Si mal informé que l’on soit sur l’existence studieuse du noble comte, on ne peut qu’être sceptique à l’égard de sa paternité. En 1684 Boulainvilliers a 26 ans, il a déjà renoncé successivement à la carrière ecclésiastique et à celle des armes et l’on se demande où il aurait pu puiser la masse de détails, de renseignements statistiques, d’informations fiscales qui remplit le mémoire, dont l’auteur dit être en relations avec de multiples correspondants. La lettre adressée à Le Pelletier pour introduire l’exposé n’a pas pu sortir de la plume du comte. Elle est d’un militaire qui parle d’expérience personnelle, d’un inférieur hiérarchique, d’un homme d’un certain âge.

Mais ne pourrait-on formuler l’hypothèse de la paternité de Vauban ? Nous savons qu’il a été en rapports avec Claude Le Pelletier et avec son frère au sujet de réformes fiscales. D’autre part, le sujet traité n’a cessé de préoccuper le futur maréchal. Comment expliquer d’ailleurs la présence d’un mémoire sous le même titre parmi ses œuvres encore inédites, s’il faut accorder créance à la liste du général Haxo. Au mieux, il faudrait y voir la preuve de la connaissance qu’a prise Vauban du texte de 1684 et déterminer l’influence de ce document sur ses idées de 1694-1695 en matière de capitation. Mais cela laisserait non résolu le problème de l’attribution du mémoire. On ne peut cependant écarter l’hypothèse qui vient d’être proposée car rien dans le style n’exclut cette possibilité. Sans doute, rien non plus ne l’implique dans les tournures employées, dans les mots usités.

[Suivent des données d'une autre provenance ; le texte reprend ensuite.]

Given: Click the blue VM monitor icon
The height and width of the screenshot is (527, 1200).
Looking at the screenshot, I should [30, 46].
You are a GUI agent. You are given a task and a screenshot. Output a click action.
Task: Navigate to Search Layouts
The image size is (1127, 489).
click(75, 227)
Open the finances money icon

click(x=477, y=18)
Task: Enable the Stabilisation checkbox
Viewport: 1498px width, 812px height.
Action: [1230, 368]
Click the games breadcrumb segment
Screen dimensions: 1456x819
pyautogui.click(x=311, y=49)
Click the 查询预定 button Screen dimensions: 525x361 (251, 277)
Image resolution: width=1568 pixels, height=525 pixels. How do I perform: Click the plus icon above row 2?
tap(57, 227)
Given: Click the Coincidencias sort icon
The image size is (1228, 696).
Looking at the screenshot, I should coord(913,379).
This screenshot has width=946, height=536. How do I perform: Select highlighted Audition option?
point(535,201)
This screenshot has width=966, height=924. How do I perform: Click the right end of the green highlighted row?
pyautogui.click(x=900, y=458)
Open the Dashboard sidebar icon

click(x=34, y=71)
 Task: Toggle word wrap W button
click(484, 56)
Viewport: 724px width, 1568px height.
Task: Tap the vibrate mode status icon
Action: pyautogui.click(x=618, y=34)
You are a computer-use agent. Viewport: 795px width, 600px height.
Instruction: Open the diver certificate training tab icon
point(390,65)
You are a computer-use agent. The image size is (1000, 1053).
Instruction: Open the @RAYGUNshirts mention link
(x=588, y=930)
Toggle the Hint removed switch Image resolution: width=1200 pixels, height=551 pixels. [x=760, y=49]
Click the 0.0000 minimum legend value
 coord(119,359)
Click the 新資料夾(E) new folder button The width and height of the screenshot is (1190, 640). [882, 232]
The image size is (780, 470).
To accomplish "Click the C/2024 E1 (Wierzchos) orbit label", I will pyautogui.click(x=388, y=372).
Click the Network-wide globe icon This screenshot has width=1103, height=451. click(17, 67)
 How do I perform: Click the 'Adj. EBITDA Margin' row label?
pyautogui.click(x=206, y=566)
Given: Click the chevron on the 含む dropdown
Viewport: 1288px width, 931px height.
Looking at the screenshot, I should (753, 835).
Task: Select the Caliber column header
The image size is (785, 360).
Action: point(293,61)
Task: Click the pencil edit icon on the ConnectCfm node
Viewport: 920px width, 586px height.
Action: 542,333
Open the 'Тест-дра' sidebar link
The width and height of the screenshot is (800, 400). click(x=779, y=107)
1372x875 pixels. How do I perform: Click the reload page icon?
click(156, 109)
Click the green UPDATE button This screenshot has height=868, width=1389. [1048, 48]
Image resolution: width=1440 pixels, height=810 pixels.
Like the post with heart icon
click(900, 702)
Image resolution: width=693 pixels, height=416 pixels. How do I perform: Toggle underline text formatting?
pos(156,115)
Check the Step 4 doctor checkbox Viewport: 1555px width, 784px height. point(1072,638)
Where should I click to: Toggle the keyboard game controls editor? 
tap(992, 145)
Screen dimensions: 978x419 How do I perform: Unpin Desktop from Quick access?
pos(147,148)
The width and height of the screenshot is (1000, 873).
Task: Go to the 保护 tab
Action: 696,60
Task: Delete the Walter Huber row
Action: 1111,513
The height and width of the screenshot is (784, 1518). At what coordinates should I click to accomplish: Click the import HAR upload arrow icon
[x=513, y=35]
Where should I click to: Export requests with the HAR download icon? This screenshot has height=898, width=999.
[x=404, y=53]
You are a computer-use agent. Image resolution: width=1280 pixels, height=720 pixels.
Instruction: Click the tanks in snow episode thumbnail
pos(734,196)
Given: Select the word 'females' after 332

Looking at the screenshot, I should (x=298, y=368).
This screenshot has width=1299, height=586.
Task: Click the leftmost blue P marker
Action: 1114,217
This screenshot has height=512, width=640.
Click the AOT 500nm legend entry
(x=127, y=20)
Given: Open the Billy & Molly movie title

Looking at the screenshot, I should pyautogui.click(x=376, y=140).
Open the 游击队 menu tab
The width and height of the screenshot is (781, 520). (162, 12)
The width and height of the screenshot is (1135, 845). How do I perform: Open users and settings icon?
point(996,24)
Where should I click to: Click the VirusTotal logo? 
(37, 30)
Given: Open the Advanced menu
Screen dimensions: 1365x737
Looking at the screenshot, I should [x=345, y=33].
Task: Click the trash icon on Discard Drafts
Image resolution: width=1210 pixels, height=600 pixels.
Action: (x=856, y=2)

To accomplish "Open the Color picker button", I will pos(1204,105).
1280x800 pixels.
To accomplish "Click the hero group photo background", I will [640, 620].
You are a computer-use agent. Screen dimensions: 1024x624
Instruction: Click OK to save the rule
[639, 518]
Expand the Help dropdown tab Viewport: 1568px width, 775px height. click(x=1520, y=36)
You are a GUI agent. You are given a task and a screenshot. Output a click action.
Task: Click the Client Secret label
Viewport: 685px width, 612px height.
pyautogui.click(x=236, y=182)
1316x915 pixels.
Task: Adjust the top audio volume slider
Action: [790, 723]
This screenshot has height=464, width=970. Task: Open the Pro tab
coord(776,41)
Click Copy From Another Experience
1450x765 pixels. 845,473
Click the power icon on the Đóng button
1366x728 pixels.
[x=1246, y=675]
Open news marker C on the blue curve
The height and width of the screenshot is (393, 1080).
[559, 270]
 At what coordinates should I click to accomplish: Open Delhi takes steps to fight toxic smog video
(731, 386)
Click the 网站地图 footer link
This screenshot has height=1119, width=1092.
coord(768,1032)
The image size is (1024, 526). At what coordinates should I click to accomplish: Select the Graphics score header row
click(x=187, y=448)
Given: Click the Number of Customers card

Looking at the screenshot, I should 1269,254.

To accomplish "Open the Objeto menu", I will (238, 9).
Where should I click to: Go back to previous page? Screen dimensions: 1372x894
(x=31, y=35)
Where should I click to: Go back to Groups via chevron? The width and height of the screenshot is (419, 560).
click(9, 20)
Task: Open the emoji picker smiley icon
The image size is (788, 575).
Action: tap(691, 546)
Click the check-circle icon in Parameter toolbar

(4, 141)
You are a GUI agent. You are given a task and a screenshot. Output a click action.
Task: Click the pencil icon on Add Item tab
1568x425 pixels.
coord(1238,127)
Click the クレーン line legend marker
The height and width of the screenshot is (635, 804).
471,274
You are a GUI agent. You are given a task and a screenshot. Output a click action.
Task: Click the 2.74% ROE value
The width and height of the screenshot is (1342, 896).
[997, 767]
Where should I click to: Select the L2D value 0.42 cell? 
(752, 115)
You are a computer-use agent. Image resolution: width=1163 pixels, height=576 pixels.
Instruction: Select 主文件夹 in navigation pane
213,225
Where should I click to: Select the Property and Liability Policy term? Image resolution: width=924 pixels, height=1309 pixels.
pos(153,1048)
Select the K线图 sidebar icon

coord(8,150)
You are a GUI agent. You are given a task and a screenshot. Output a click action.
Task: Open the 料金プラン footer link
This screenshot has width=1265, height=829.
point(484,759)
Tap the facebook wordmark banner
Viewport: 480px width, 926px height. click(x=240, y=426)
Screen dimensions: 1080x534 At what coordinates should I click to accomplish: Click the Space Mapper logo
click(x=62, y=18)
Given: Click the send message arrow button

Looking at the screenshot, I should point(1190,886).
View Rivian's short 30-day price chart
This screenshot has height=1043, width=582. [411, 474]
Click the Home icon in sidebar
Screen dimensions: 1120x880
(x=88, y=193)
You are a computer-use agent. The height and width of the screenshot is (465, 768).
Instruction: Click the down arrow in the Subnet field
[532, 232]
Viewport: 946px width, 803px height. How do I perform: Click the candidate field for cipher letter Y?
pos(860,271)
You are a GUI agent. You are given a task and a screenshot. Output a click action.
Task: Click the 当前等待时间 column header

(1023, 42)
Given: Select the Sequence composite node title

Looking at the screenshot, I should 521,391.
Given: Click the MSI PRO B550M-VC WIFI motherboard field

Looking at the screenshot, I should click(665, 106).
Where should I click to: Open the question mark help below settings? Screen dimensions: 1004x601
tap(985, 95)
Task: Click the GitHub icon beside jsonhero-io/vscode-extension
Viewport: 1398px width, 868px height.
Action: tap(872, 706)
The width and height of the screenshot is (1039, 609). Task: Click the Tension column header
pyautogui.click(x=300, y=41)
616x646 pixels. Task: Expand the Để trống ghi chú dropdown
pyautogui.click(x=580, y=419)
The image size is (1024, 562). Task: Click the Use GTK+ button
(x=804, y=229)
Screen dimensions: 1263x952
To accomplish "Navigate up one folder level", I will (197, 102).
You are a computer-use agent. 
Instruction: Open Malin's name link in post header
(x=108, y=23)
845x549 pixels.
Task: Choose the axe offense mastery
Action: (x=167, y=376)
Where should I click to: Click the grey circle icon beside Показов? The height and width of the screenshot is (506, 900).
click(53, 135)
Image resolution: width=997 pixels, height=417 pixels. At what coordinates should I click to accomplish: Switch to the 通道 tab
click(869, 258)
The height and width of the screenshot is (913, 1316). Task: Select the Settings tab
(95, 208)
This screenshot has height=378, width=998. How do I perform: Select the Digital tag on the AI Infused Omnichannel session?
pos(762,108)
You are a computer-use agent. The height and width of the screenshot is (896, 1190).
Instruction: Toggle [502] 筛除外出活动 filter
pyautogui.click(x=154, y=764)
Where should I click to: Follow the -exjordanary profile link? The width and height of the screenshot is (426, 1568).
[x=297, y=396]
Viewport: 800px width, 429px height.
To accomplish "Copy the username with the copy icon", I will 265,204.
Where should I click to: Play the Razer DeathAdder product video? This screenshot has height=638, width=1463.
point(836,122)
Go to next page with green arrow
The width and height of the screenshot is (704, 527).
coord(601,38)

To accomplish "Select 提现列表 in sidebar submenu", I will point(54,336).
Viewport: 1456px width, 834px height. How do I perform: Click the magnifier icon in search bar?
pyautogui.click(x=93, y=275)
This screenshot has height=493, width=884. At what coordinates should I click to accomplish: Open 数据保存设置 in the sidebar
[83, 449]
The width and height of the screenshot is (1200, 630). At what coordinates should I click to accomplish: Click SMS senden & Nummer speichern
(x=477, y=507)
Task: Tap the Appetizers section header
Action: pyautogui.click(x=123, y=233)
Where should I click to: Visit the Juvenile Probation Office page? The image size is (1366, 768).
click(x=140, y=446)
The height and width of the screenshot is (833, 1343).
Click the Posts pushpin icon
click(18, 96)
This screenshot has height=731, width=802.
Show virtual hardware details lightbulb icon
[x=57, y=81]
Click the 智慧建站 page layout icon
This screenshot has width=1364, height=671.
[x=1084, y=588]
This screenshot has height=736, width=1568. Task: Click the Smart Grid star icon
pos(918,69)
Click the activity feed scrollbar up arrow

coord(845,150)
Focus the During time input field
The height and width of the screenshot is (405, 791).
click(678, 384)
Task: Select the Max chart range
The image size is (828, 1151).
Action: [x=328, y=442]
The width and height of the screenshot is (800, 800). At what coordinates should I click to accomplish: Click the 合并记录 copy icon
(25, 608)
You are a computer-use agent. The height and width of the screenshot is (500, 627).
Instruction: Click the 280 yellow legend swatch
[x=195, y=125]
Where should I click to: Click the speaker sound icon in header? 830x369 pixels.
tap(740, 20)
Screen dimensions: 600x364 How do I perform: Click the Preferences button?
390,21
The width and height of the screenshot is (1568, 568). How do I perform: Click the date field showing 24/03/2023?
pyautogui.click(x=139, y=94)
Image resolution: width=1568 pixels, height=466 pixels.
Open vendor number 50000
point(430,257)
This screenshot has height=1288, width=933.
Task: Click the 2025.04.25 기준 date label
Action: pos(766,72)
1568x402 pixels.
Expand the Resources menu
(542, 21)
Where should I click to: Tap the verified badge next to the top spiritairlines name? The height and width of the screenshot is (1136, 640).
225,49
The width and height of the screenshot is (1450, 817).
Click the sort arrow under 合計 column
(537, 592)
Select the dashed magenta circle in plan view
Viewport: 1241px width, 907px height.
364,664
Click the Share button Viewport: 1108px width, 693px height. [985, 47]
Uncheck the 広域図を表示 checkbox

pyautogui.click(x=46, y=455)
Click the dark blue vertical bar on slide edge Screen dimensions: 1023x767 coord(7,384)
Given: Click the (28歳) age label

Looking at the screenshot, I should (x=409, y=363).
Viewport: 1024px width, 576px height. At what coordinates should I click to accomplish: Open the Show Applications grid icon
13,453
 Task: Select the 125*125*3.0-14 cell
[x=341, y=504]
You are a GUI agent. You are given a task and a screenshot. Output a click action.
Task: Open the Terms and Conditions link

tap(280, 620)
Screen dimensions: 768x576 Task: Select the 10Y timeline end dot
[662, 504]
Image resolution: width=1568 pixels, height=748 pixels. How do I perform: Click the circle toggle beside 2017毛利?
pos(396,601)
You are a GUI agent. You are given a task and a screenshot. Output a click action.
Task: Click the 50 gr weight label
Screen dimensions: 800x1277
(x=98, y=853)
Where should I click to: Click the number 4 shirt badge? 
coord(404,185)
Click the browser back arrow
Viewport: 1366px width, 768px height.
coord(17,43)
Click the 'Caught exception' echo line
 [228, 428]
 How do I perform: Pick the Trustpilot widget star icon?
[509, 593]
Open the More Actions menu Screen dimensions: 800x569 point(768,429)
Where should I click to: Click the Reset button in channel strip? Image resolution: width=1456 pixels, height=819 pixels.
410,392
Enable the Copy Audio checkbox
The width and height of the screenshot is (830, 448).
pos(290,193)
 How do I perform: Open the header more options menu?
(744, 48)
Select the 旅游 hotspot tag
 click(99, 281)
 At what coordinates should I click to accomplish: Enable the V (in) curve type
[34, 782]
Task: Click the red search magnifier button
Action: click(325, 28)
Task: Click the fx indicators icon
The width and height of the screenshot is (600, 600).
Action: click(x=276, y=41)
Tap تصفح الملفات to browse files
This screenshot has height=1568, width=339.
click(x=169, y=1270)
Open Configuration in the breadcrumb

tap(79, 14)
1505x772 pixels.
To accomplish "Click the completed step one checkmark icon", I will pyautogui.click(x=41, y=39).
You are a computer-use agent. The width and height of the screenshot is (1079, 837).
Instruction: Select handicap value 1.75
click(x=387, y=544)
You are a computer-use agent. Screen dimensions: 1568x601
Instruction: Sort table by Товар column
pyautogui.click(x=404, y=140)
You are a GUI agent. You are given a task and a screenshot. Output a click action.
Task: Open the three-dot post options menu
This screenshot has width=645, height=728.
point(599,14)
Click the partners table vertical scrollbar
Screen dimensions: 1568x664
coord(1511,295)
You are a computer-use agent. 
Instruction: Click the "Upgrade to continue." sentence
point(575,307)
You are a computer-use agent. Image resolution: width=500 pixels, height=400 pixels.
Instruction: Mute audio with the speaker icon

Une étude lexicographique plus complète s’impose donc, mais dès à présent on peut dire que le cinquième mémoire attribué à Boulainvilliers à date certaine, ne peut être l’œuvre du noble comte et qu’il doit être étudié comme l’une des sources des idées en vogue à la fin du XVIIe siècle en matière de capitation.

Enfin, il sera permis de déplorer que tant d’énigmes subsistent encore à l’égard de la bibliographie d’un homme aussi étudié que Vauban et que les œuvres encore inédites de l’illustre maréchal n’aient pas encore été livrées à la publicité par ses honorables héritiers.